Дарька спрятался за ногу хозяина, показывая послушным видом, что он здесь ни при чём. Айболит, наведя порядок, скрылся за дверью, а малыш, отвоевавший очередь, не стал противиться, когда котяра скрылась вслед за доктором. Ему захотелось стать вообще самым наипоследнейшим в эту дверь сегодня и во все остальные дни. Однако его хватило на то, чтобы нервно облаять препаскудно мяукающую в кабинете тварь, не умеющую терпеть боль, а потом ещё глухо рявкнуть в ответ на взвизг там спаниельши. Когда же пришла пора идти самому, то он предпочёл это сделать на руках хозяина.

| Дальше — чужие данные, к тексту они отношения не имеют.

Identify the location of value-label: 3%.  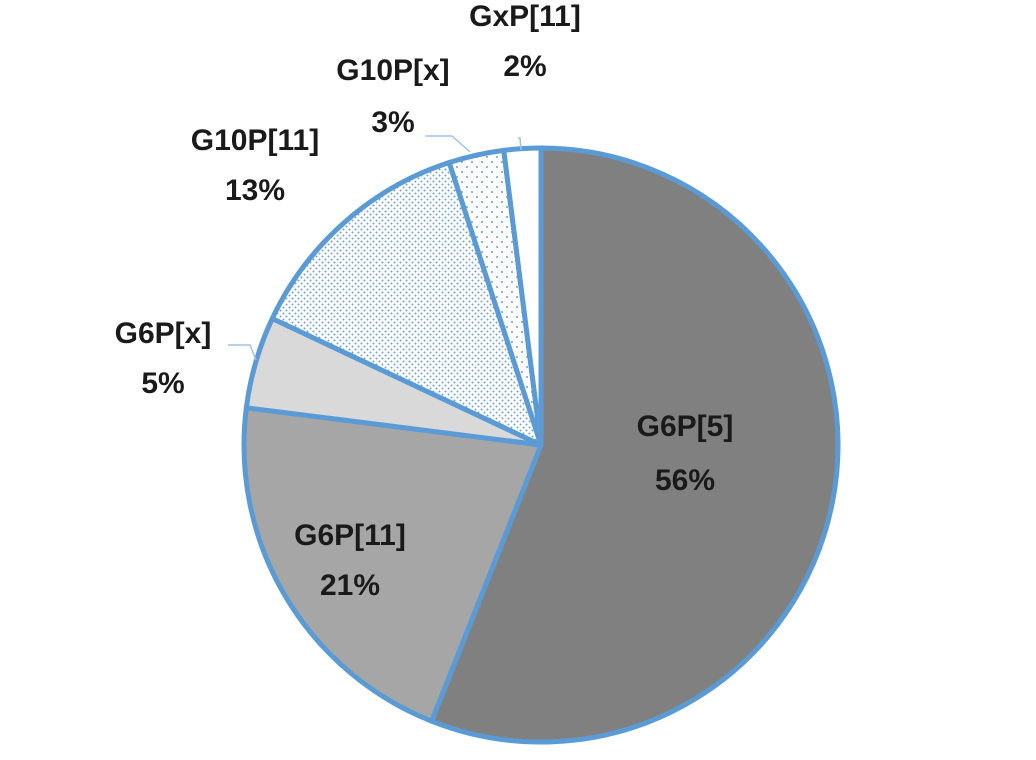
(392, 122).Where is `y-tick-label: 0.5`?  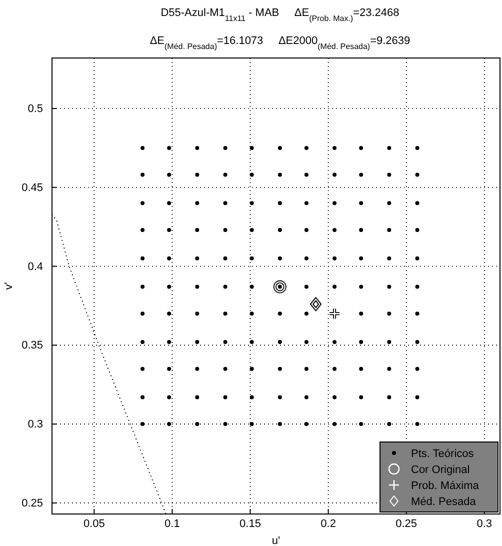
y-tick-label: 0.5 is located at coordinates (36, 110). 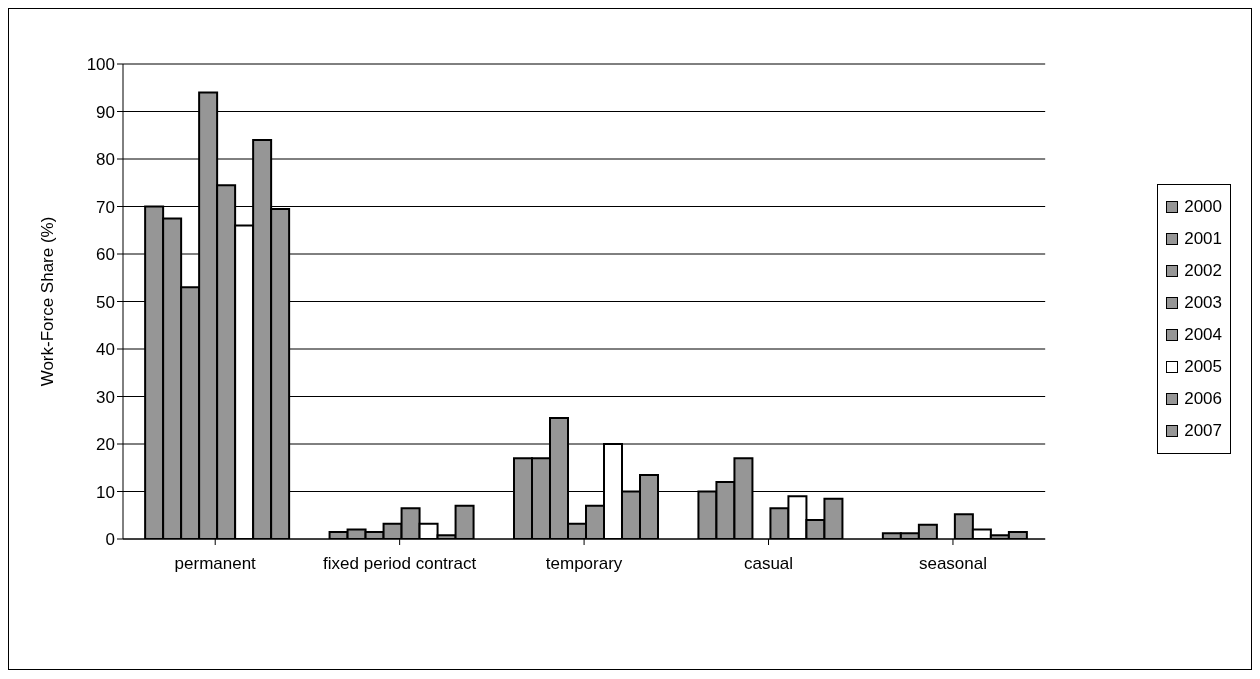 I want to click on y-tick-label: 60, so click(x=106, y=255).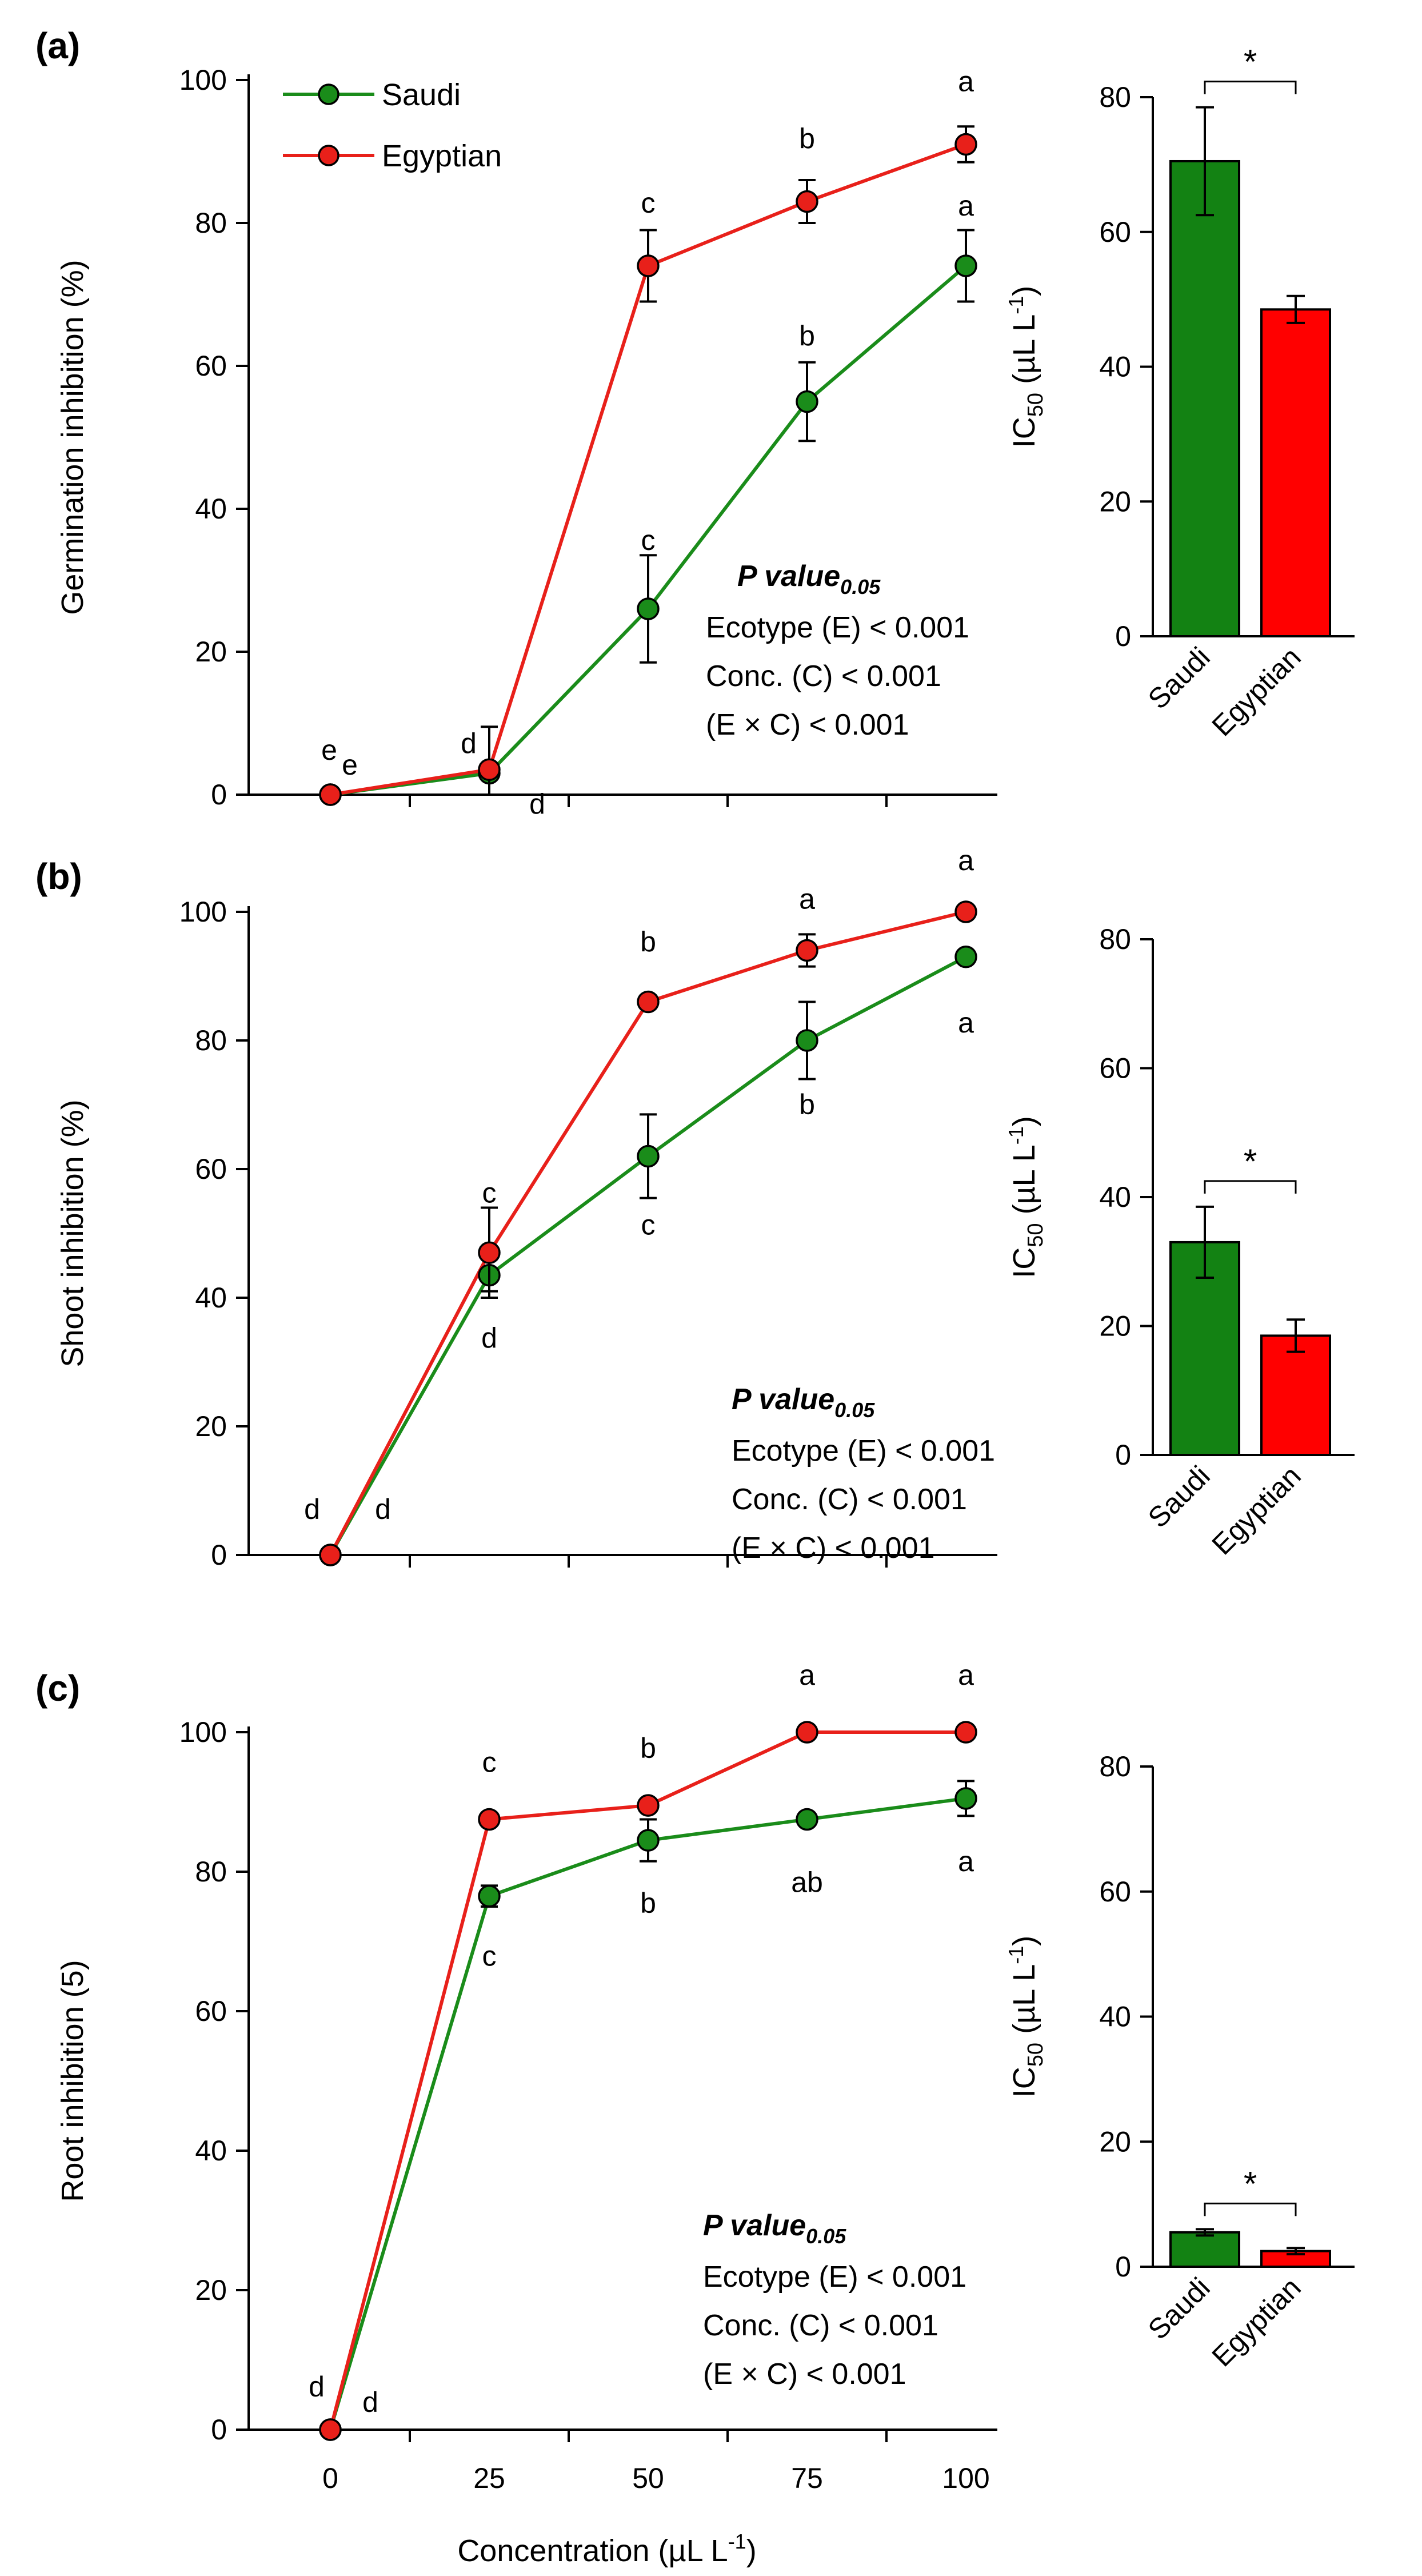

Поздоровались за руку, но молча, и сообразительный Петушков вмиг сообразил, что щепетильный и правильный Курочкин не может простить пожилому балбесу равнодушного отношения к двум краеугольным камням разумного существования разумного человека – любви к большой Родине и печатному смыслу жизни. У Ивана Ильича не было ни одного камня, как и берега, к которому он мог бы причалить. Пустой человек, одним словом.
– Ставь его сюда, - приказал Айболит персональному носильщику, показав на белый операционный стол, застеленный выцветшей клеёнкой в серые цветочки, - и держи крепче за голову - мне не светит быть укушенным вторично.
Санитар, подчинившись, поставил раненого на три конечности, а Курочкин, с устрашающим чмоком натянув резиновые перчатки, стал копаться в собачьей шерсти. Дарька напрягся, но не шевелился, понимая, что так надо для его выздоровления.
– Как я и предполагал, - сделал заключение опытный лекарь, промазывая раны после просмотра какой-то мазью из тюбика, - они не успели в него сильно вцепиться – ты им помешал.
Иван Ильич облегчённо вздохнул, мысленно похвалив себя. Закончив мазню, Айболит снял перчатки и предложил ассистенту:
– Попробуй посгибать ему больную лапу. – Сам он не решился на эту опасную процедуру, памятуя о скверном характере хромого.
Иван Ильич осторожно взял Дарькину поднятую лапу и осторожно посгибал её в коленном суставе. Пёс не сопротивлялся и не выражал неудовольствия.
– Так я и знал, - подытожил осмотр опытный доктор, - кость и мышца целы. Просто он ещё помнит, что было больно, и теперь, когда маленькая ранка на верхней части лапы подзасохла и перестала болеть, он рефлексивно не опускается на лапу, и так будет притворяться довольно долго.